++++ Source material

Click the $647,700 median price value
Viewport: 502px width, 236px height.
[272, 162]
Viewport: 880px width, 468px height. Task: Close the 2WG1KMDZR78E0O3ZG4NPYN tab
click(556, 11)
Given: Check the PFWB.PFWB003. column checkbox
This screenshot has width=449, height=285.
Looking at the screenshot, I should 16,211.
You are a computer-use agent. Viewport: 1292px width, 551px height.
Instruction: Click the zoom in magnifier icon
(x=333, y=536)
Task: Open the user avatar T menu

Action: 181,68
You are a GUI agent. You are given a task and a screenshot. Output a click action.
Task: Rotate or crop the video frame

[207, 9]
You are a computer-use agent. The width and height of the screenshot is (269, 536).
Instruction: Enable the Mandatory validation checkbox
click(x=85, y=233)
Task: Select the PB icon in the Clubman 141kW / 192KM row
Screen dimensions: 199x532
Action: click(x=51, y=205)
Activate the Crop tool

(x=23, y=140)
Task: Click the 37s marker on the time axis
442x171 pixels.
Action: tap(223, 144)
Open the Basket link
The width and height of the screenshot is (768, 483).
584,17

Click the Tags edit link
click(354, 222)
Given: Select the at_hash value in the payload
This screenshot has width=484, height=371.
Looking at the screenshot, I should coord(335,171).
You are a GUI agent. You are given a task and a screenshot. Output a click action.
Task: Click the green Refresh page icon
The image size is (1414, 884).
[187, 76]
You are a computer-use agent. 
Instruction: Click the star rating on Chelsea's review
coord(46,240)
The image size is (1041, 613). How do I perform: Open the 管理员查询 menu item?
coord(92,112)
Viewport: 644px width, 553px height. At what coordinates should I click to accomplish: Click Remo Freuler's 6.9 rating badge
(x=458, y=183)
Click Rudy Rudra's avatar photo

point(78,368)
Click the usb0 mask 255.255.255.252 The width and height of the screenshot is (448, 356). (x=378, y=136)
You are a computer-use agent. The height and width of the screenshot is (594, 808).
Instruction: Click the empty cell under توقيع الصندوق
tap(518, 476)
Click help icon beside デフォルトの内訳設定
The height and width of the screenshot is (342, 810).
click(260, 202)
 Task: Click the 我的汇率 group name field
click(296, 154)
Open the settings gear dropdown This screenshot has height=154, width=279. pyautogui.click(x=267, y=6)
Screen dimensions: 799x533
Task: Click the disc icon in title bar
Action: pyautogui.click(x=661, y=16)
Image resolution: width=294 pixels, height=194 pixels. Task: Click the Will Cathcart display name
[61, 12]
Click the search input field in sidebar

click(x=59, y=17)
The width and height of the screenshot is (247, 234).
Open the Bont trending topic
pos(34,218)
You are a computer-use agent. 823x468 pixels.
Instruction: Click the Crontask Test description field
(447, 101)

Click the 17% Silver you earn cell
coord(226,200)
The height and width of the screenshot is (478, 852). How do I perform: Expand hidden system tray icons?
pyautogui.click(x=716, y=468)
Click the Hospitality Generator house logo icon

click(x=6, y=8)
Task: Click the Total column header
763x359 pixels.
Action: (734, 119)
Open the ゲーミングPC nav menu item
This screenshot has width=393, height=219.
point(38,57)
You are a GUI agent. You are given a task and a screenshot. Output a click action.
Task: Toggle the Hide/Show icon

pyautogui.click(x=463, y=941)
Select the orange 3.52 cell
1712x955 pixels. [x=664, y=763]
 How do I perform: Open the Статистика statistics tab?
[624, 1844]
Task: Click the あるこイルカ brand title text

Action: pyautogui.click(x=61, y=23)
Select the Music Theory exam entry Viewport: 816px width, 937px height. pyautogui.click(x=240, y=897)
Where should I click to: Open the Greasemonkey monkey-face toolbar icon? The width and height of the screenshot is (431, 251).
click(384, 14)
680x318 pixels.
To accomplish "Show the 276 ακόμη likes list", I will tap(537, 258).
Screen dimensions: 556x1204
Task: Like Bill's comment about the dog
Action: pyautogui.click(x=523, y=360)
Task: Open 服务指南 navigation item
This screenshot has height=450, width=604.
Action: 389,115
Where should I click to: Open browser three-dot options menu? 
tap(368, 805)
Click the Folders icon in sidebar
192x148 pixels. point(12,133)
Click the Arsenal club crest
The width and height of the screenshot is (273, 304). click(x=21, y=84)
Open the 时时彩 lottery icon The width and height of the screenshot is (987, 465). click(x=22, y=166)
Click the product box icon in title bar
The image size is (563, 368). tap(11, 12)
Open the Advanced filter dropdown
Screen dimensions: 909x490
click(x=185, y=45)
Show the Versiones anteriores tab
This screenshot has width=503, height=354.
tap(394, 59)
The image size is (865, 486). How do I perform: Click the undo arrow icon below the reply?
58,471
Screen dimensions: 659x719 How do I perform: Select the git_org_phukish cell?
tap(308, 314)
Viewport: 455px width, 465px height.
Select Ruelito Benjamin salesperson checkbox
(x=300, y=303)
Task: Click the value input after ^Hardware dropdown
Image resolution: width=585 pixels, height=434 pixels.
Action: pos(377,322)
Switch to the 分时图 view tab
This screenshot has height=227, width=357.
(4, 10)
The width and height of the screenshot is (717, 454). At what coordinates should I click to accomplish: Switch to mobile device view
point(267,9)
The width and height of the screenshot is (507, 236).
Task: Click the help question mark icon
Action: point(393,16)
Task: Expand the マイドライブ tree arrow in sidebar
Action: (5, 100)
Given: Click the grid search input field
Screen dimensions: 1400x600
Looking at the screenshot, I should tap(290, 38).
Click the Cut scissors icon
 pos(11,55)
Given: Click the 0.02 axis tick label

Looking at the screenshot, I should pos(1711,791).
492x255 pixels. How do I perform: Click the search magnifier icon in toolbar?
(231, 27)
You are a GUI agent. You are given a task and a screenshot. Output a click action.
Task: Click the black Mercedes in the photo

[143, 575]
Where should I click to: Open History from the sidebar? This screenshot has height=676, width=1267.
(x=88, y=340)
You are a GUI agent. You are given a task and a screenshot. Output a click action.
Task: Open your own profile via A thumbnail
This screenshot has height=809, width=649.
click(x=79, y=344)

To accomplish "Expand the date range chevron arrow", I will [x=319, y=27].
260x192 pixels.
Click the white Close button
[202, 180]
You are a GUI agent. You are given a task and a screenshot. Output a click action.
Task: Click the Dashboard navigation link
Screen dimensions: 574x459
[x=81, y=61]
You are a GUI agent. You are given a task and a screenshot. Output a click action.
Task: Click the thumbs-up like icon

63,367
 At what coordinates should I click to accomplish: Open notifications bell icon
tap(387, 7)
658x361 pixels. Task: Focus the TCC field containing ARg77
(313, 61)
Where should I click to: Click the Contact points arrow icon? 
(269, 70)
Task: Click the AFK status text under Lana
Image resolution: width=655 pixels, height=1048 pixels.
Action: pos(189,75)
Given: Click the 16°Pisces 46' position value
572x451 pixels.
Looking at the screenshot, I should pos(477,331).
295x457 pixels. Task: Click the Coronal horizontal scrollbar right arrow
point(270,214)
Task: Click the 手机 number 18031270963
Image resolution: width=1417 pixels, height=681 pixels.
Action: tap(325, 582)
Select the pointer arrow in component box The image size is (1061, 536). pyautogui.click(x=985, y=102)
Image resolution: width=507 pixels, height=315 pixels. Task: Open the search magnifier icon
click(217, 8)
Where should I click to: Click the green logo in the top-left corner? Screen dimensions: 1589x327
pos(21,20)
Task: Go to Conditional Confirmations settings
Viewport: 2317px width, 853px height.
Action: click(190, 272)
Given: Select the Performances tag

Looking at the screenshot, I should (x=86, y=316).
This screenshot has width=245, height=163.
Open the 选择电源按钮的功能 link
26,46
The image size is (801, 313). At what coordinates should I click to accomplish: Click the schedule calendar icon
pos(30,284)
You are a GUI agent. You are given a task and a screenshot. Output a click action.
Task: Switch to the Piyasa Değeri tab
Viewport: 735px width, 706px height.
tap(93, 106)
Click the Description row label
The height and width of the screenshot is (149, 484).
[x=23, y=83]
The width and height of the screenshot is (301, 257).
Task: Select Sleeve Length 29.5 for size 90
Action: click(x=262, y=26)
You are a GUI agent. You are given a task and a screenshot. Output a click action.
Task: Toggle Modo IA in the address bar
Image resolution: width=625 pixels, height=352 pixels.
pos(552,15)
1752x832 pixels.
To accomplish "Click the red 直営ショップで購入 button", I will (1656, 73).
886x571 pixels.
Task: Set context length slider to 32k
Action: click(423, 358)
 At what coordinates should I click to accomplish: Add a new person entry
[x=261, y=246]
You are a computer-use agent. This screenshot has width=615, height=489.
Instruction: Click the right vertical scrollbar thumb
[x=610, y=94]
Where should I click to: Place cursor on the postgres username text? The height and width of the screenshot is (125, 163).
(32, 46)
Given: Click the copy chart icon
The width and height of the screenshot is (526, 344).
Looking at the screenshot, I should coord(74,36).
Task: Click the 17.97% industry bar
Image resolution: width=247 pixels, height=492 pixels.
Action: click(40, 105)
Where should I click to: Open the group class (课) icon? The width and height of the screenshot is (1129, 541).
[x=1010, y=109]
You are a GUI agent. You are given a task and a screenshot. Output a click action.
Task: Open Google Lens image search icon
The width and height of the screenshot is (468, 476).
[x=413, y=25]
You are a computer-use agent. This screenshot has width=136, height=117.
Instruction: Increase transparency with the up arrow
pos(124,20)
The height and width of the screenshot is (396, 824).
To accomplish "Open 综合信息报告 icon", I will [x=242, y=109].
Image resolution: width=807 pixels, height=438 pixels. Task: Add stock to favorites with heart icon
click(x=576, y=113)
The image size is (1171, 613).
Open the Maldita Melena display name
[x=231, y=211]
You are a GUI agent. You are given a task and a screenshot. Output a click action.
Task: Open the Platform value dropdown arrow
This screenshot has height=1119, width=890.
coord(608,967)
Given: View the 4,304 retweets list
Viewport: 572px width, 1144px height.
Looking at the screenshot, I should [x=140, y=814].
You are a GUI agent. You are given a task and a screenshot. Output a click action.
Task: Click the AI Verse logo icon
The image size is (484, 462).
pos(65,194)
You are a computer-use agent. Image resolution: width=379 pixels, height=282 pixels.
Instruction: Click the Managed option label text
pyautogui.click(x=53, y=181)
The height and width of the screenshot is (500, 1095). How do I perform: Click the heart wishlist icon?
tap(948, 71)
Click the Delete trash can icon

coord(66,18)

++++++++

▶ Task
Once you find the line with "Viewport: 644px width, 553px" in the entries above, output it and each line after it up to and including the line with "Click help icon beside デフォルトの内訳設定", and nothing else.

▶ Answer space
Viewport: 644px width, 553px height. At what coordinates should I click to accomplish: Click Remo Freuler's 6.9 rating badge
(x=458, y=183)
Click Rudy Rudra's avatar photo

point(78,368)
Click the usb0 mask 255.255.255.252 The width and height of the screenshot is (448, 356). (x=378, y=136)
You are a computer-use agent. The height and width of the screenshot is (594, 808).
Instruction: Click the empty cell under توقيع الصندوق
tap(518, 476)
Click help icon beside デフォルトの内訳設定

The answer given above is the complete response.